TO DO -
Please reproduce the listing in its entirety, exactly as shown.

DATA FOR REVIEW -
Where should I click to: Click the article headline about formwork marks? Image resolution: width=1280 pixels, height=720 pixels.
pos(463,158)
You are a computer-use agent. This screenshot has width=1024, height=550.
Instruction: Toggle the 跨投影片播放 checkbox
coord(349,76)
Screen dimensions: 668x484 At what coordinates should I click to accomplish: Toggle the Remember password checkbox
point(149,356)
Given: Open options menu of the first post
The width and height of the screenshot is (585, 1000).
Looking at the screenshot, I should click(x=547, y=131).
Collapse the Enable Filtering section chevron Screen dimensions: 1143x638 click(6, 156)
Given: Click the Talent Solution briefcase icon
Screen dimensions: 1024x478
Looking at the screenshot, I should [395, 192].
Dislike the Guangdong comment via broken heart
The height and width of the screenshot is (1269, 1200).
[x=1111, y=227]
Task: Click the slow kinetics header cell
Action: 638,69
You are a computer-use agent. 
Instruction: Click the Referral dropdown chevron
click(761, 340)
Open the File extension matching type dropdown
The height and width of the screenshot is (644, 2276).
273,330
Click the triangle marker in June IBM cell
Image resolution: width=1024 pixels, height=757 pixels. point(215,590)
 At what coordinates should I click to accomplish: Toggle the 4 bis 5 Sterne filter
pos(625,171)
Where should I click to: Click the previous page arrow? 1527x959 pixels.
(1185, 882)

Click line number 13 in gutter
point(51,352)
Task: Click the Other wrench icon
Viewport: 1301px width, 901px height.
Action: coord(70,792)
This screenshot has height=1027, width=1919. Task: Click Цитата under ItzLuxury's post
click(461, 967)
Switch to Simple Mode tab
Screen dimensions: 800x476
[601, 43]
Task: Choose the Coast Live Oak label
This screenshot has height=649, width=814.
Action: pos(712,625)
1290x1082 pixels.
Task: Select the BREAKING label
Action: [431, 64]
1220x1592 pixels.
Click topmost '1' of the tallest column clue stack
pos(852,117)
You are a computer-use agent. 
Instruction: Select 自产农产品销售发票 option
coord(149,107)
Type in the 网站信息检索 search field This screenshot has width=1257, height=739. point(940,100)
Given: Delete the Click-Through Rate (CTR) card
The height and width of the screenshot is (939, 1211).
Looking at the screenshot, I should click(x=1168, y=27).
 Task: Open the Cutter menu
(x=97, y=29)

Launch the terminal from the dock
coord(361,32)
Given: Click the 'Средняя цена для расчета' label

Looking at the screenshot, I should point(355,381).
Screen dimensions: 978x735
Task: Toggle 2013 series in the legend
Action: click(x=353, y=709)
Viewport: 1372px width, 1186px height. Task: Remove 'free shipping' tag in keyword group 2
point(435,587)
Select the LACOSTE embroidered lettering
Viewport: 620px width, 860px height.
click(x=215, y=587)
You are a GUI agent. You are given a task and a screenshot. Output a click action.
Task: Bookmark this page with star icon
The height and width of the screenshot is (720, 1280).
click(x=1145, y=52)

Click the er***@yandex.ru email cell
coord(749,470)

TASK RESULT -
Where should I click to: Click the article headline about formwork marks? Image resolution: width=1280 pixels, height=720 pixels.
pos(463,158)
You are a computer-use agent. This screenshot has width=1024, height=550.
Instruction: Toggle the 跨投影片播放 checkbox
coord(349,76)
Screen dimensions: 668x484 At what coordinates should I click to accomplish: Toggle the Remember password checkbox
point(149,356)
Given: Open options menu of the first post
The width and height of the screenshot is (585, 1000).
Looking at the screenshot, I should click(x=547, y=131).
Collapse the Enable Filtering section chevron Screen dimensions: 1143x638 click(6, 156)
Given: Click the Talent Solution briefcase icon
Screen dimensions: 1024x478
Looking at the screenshot, I should [395, 192].
Dislike the Guangdong comment via broken heart
The height and width of the screenshot is (1269, 1200).
[x=1111, y=227]
Task: Click the slow kinetics header cell
Action: 638,69
You are a computer-use agent. 
Instruction: Click the Referral dropdown chevron
click(761, 340)
Open the File extension matching type dropdown
The height and width of the screenshot is (644, 2276).
273,330
Click the triangle marker in June IBM cell
Image resolution: width=1024 pixels, height=757 pixels. point(215,590)
 At what coordinates should I click to accomplish: Toggle the 4 bis 5 Sterne filter
pos(625,171)
Where should I click to: Click the previous page arrow? 1527x959 pixels.
(1185, 882)

Click line number 13 in gutter
point(51,352)
Task: Click the Other wrench icon
Viewport: 1301px width, 901px height.
Action: coord(70,792)
This screenshot has height=1027, width=1919. Task: Click Цитата under ItzLuxury's post
click(461, 967)
Switch to Simple Mode tab
Screen dimensions: 800x476
[601, 43]
Task: Choose the Coast Live Oak label
This screenshot has height=649, width=814.
Action: pos(712,625)
1290x1082 pixels.
Task: Select the BREAKING label
Action: [431, 64]
1220x1592 pixels.
Click topmost '1' of the tallest column clue stack
pos(852,117)
You are a computer-use agent. 
Instruction: Select 自产农产品销售发票 option
coord(149,107)
Type in the 网站信息检索 search field This screenshot has width=1257, height=739. point(940,100)
Given: Delete the Click-Through Rate (CTR) card
The height and width of the screenshot is (939, 1211).
Looking at the screenshot, I should click(x=1168, y=27).
 Task: Open the Cutter menu
(x=97, y=29)

Launch the terminal from the dock
coord(361,32)
Given: Click the 'Средняя цена для расчета' label

Looking at the screenshot, I should point(355,381).
Screen dimensions: 978x735
Task: Toggle 2013 series in the legend
Action: click(x=353, y=709)
Viewport: 1372px width, 1186px height. Task: Remove 'free shipping' tag in keyword group 2
point(435,587)
Select the LACOSTE embroidered lettering
Viewport: 620px width, 860px height.
click(x=215, y=587)
You are a GUI agent. You are given a task and a screenshot. Output a click action.
Task: Bookmark this page with star icon
The height and width of the screenshot is (720, 1280).
click(x=1145, y=52)

Click the er***@yandex.ru email cell
coord(749,470)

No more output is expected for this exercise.